> **WHAT NEEDS TO BE DONE**:
Write out all of the data without omission, exactly as shown.

(Stored records)
┌──
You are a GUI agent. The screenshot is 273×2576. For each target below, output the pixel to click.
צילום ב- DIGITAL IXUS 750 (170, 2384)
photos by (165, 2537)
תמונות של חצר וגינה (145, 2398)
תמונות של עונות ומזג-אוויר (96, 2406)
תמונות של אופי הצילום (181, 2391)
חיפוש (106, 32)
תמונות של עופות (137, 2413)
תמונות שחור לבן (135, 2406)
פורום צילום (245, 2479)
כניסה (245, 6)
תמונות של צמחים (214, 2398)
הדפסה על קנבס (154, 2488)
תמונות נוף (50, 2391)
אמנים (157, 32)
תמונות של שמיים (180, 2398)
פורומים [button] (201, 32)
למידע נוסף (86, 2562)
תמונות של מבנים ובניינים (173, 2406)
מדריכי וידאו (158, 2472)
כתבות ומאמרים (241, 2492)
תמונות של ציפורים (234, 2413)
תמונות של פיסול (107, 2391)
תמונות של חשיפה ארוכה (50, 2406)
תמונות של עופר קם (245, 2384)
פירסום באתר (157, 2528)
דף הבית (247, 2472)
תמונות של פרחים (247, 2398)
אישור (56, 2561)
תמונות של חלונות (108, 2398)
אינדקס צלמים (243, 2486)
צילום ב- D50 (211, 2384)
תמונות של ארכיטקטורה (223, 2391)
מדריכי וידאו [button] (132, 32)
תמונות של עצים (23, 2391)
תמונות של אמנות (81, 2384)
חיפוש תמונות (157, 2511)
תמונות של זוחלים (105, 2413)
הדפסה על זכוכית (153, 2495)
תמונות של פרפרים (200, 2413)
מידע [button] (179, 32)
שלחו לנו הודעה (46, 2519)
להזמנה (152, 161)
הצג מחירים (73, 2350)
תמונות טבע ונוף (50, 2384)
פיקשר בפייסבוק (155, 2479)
└──
> **ANSWER AREA**:
You are a GUI agent. The screenshot is 273×2576. For each target below, output the pixel to click.
צילום ב- DIGITAL IXUS 750 (170, 2384)
photos by (165, 2537)
תמונות של חצר וגינה (145, 2398)
תמונות של עונות ומזג-אוויר (96, 2406)
תמונות של אופי הצילום (181, 2391)
חיפוש (106, 32)
תמונות של עופות (137, 2413)
תמונות שחור לבן (135, 2406)
פורום צילום (245, 2479)
כניסה (245, 6)
תמונות של צמחים (214, 2398)
הדפסה על קנבס (154, 2488)
תמונות נוף (50, 2391)
אמנים (157, 32)
תמונות של שמיים (180, 2398)
פורומים [button] (201, 32)
למידע נוסף (86, 2562)
תמונות של מבנים ובניינים (173, 2406)
מדריכי וידאו (158, 2472)
כתבות ומאמרים (241, 2492)
תמונות של ציפורים (234, 2413)
תמונות של פיסול (107, 2391)
תמונות של חשיפה ארוכה (50, 2406)
תמונות של עופר קם (245, 2384)
פירסום באתר (157, 2528)
דף הבית (247, 2472)
תמונות של פרחים (247, 2398)
אישור (56, 2561)
תמונות של חלונות (108, 2398)
אינדקס צלמים (243, 2486)
צילום ב- D50 (211, 2384)
תמונות של ארכיטקטורה (223, 2391)
מדריכי וידאו [button] (132, 32)
תמונות של עצים (23, 2391)
תמונות של אמנות (81, 2384)
חיפוש תמונות (157, 2511)
תמונות של זוחלים (105, 2413)
הדפסה על זכוכית (153, 2495)
תמונות של פרפרים (200, 2413)
מידע [button] (179, 32)
שלחו לנו הודעה (46, 2519)
להזמנה (152, 161)
הצג מחירים (73, 2350)
תמונות טבע ונוף (50, 2384)
פיקשר בפייסבוק (155, 2479)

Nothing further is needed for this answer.